Monday, January 7, 2013

Seeing into the Future

By Lydia Kang

Hey guys!

Working in medicine, I'm surrounded by medical advancements that would make my grandparents drop their jaws in amazement. Reversing heart attacks and strokes? Replacing non-working joints and organs? Pretty cool stuff, not to mention life saving.

But one thing I had to do when writing CONTROL, my YA novel set in 2150, was decide what medical advancements occurred.

What fun!

So without being too spoileriffic, I'll talk about a few things I made up for the setting of CONTROL. There is a scene in the hospital, and lots of action (meaning, people get hurt and need medical care afterwards). First, I started with what's wrong with medical care today. From there, I imagined what futuristic medical care would be like.

1. The physical exam.
I know, I know. I'll get yelled at this from my colleagues and my teachers, but the physical exam can be notoriously inaccurate. People are better and worse than others at listening to heart rhythms with a stethoscope, for example. So there's something called a cardioscope--a handheld, oval device that does all the thinking for you. Kind of like an echocardiogram (a heart ultrasound) plus a EKG/holter monitor (rhythm analysis) and cardiac catheterization (heart vessel analysis) but in a handy pocket device. It's only in one scene, but it's a pivotal object.

2. Doctors
Again! I'm kind of killing my own day job here, but there could conceivably be a future where doctors are replaced by computer programs skilled and nuanced enough to take the place of a complicated, human doctor's brain. These are called CompuDocs in CONTROL, but alas. They are WAY expensive, so the human doctor is still in demand, especially by the poor.

3. The medical record
Except at the Veterans Administration, the medical record is not really universal in the U.S. If you get your care in one place, another hospital won't have access to that first place unless requesting records. In the future, your bank records, social history, medical records, and prison records are all centralized and accessible with your finger-tip ID (a combination of your blood vessel pattern and fingerprint).

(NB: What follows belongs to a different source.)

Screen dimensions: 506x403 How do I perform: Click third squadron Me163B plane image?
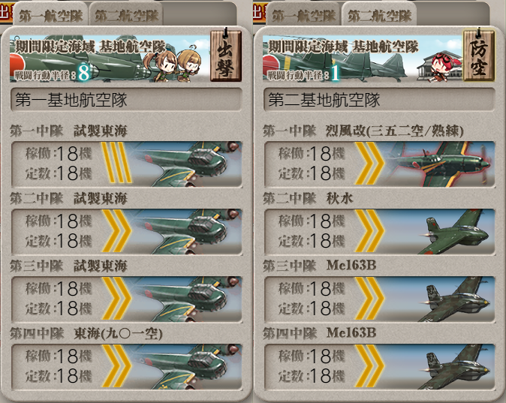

Okay, there are lots of other medical things that I changed for the future in CONTROL, but these are just a few. I kind of wish I could visit the future and see some of this stuff in person!

What do you wish was changed in the future?

*****



Lydia Kang is a writer, part-time doctor, and salt-addicted gal with a near-pathological need to doodle.  Her YA sci-fi book, CONTROL, is coming December 2013 (Dial/Penguin).

Find her on Twitter, her blog The Word Is My OysterGoodreads, Facebook, and Pinterest





23 comments:

  1. Love your innovations. What I would like to see, in the not too distant future, is a quick, complete cure for what I am battling now: a cold.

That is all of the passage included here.